This post is not a random walk. Please bear with me.
Our modern concept of democracy is hard to define, and experts openly agree that the boundaries of the term are vague. Simple observation tells you that, really, there are only two conditions to be met. A country is democratic in the modern sense if it allies with the western nations, led by the United States of America, (the first and greatest modern democratic state), and also if there is some voting. What makes modern democracy hard to define is that experts seek less overt ways to frame that first condition.
What is great about this website you are now reading is that it has a strong functional definition of Democracy in the original and ancient sense of the word, that is: Rule by the People. You don’t see that much, even on the wild web.

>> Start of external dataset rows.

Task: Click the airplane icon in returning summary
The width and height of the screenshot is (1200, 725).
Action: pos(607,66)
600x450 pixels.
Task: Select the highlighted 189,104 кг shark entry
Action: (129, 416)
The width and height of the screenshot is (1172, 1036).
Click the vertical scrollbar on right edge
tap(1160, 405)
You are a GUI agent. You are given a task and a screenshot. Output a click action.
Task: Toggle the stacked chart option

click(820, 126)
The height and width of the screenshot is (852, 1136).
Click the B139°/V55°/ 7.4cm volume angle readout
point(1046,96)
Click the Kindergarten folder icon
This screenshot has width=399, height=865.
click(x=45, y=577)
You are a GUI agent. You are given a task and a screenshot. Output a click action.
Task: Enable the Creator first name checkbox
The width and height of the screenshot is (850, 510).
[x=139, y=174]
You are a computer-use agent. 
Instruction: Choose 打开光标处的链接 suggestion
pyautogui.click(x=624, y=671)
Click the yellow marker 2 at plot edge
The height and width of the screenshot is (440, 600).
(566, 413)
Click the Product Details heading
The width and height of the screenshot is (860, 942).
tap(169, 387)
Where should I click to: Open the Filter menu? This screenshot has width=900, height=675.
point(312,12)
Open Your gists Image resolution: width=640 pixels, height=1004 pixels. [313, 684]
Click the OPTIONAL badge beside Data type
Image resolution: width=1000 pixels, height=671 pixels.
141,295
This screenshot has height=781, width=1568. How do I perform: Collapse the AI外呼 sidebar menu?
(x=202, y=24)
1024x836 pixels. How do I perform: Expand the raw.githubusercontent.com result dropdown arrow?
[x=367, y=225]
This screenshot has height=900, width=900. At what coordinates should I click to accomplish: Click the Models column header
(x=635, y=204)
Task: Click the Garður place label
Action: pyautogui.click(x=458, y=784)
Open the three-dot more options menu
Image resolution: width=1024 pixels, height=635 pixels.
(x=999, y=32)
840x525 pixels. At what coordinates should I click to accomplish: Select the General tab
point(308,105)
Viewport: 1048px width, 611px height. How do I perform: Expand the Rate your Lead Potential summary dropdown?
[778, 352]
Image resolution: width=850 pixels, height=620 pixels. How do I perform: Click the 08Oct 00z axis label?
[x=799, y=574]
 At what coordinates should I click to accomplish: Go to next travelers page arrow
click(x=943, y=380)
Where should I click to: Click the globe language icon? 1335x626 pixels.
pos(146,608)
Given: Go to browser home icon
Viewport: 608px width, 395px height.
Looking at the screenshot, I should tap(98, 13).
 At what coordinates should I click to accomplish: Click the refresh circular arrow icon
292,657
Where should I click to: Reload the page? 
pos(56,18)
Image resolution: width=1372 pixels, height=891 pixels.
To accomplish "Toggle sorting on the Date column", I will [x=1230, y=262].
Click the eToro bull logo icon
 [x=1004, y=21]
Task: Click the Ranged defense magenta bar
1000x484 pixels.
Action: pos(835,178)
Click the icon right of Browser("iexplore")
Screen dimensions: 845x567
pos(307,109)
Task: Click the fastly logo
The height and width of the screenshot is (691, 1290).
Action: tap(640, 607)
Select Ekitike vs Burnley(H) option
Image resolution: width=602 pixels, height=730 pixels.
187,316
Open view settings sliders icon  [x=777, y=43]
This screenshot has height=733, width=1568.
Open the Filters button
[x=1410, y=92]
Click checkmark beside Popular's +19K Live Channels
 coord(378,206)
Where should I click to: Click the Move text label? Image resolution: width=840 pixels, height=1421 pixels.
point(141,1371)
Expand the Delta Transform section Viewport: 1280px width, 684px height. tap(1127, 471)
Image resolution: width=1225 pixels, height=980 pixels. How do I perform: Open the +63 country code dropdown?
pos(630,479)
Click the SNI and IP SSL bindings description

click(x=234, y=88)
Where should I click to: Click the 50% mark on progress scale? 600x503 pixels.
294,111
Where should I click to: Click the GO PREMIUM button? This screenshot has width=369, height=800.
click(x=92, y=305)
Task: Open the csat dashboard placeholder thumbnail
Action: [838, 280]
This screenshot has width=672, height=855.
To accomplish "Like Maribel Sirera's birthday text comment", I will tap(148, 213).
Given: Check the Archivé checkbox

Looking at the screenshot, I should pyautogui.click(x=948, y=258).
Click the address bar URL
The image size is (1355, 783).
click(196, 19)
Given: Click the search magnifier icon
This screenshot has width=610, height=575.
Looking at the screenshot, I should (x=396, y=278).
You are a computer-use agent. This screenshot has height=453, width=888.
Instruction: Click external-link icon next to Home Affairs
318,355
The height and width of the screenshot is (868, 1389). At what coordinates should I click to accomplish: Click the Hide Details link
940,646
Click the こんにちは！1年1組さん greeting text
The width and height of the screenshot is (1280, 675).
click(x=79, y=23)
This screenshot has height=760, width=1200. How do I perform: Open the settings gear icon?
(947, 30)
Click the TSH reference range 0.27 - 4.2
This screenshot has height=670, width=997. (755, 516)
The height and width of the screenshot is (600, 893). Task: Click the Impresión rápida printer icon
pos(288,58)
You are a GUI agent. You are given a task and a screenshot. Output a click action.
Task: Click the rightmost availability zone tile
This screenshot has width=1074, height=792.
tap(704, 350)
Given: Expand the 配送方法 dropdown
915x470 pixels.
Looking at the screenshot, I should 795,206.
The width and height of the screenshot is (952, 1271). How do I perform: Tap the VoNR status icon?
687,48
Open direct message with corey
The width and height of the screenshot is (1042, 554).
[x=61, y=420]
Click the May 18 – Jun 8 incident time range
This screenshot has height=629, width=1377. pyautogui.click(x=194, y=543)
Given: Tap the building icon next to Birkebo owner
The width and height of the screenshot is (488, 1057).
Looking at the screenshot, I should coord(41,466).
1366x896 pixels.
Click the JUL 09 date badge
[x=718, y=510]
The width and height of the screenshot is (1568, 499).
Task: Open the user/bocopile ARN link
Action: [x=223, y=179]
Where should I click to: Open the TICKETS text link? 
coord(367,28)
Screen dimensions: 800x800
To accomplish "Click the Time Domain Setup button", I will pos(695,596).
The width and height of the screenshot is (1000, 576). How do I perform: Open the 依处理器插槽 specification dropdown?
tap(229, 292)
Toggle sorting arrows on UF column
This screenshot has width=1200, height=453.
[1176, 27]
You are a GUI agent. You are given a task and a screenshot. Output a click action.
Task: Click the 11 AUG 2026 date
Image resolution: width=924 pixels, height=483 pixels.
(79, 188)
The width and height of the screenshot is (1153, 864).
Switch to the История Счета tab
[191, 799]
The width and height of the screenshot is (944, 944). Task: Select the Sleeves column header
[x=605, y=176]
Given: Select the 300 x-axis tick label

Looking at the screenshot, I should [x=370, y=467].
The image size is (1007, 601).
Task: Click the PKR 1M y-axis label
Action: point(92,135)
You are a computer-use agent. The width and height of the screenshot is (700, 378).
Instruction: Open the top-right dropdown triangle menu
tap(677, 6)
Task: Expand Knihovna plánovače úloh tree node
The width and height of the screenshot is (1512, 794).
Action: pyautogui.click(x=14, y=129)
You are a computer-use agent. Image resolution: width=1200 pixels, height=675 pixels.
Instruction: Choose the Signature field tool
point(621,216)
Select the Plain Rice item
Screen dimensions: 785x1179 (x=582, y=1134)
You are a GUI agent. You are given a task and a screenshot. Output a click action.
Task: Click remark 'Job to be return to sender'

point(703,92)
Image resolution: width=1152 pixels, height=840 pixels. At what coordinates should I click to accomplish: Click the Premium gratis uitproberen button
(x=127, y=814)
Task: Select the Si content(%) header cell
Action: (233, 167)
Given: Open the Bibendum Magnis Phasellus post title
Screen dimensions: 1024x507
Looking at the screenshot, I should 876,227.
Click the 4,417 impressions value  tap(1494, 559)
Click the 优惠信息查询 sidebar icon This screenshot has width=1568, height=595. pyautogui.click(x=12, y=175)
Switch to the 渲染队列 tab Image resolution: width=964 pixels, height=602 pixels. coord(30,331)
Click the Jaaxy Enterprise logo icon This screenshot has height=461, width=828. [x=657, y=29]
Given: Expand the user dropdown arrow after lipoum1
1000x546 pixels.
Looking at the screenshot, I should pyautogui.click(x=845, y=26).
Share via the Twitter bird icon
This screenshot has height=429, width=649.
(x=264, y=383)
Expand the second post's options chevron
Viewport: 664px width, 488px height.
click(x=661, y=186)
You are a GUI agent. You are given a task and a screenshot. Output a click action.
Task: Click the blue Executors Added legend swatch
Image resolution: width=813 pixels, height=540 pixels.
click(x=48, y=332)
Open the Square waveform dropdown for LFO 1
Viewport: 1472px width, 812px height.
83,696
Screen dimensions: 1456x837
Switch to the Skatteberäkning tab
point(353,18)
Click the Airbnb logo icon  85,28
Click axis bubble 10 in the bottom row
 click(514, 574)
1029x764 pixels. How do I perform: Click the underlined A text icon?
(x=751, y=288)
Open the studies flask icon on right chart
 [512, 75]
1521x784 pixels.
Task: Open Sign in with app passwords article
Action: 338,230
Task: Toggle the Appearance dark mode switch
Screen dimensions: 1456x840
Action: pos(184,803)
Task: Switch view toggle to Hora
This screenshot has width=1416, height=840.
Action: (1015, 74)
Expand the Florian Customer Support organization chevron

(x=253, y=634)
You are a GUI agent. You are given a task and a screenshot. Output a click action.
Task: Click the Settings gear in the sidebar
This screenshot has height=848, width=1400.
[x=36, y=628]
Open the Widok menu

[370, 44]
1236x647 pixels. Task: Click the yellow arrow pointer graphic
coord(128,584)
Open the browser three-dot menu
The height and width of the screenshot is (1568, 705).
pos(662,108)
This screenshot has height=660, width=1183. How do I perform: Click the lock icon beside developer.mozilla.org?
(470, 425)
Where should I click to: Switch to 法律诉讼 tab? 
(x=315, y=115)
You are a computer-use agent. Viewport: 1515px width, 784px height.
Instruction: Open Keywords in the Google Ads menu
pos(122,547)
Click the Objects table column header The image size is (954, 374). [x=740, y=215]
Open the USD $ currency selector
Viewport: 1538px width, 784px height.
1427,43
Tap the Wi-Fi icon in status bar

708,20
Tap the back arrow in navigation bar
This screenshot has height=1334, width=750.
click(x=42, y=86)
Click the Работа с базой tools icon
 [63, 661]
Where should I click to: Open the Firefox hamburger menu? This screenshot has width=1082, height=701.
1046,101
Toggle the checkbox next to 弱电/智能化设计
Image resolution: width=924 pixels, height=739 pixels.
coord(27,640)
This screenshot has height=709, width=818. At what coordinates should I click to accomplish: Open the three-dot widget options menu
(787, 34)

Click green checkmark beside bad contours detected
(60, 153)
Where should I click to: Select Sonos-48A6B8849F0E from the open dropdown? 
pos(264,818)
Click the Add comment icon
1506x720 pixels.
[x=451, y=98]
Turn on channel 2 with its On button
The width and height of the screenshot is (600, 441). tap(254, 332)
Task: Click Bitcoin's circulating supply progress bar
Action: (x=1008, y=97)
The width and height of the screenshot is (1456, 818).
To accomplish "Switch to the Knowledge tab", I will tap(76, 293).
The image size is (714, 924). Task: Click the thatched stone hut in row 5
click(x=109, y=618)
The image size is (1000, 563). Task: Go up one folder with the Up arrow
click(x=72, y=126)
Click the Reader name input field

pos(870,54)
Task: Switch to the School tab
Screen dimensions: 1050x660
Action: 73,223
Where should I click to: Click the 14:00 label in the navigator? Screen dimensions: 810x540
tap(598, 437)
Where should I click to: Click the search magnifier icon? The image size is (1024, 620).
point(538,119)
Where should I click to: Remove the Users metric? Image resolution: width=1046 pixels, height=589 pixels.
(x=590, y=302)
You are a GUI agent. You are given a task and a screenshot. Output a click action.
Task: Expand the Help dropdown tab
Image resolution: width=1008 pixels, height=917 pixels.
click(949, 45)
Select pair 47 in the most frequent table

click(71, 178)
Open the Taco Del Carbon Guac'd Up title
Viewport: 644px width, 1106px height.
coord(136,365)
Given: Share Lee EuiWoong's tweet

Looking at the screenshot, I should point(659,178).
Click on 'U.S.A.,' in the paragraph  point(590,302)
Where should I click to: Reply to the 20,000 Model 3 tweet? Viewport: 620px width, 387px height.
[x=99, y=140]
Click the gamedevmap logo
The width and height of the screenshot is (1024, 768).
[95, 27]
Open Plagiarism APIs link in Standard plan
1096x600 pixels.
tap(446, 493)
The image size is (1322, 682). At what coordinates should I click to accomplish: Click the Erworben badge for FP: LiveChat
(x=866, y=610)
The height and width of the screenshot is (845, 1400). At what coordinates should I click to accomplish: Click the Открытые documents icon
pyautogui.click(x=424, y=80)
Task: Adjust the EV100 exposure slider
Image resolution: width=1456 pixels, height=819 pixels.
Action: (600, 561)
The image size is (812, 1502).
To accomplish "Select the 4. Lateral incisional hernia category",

Of course, I want you to read all the website chapters, but here’s a quickie synopsis. There are these three models: argument is a word model of a problem and its solution, voting is a model of war, and the Assembly is a model of the democratic community. A Democracy, a community ruled by its own people, uses these three models habitually and exclusively, to build the consensus to get things done. The better the models, the more people like and commit to the repeatable process. Ancient Athenians first used the word Democracy to describe the new kind of governance they invented, and that incorporated those three models.
We modern folk, we don’t understand any of the three models very well; they don’t apply in our modern lives the way they did for the ancient democrats. For us, arguing is when we’re angry and have to shout at someone. For us, voting pretty much is democracy, and, when we are on the loosing side in a vote, then we grumble that voting is ‘the dictatorship of the majority’. But the third model, the Assembly, that’s even more of a puzzler.
The trick of a democratic (in the original sense) Assembly is to use a small group of people, a subset of the wider democratic community, and correctly instruct and motivate them so they respond to various community challenges, as those challenges arise, in the same way as would the wider democratic community. So, the Assembly comes up with the same solutions as would be arrived at if, instead, the community had held a fair referendum after thorough public discussions on the matter at hand. (This ability is called channeling in the essays.) In the ancient democracy of Athens, the Assembly was a random sample selection from all the free men of the city, maybe as many as one in six, maybe as few as one in thirty. The ratio was high enough that the Athenian assembly could, with reasonable expectation, consistently channel the whole democratic community. And so, the People Ruled.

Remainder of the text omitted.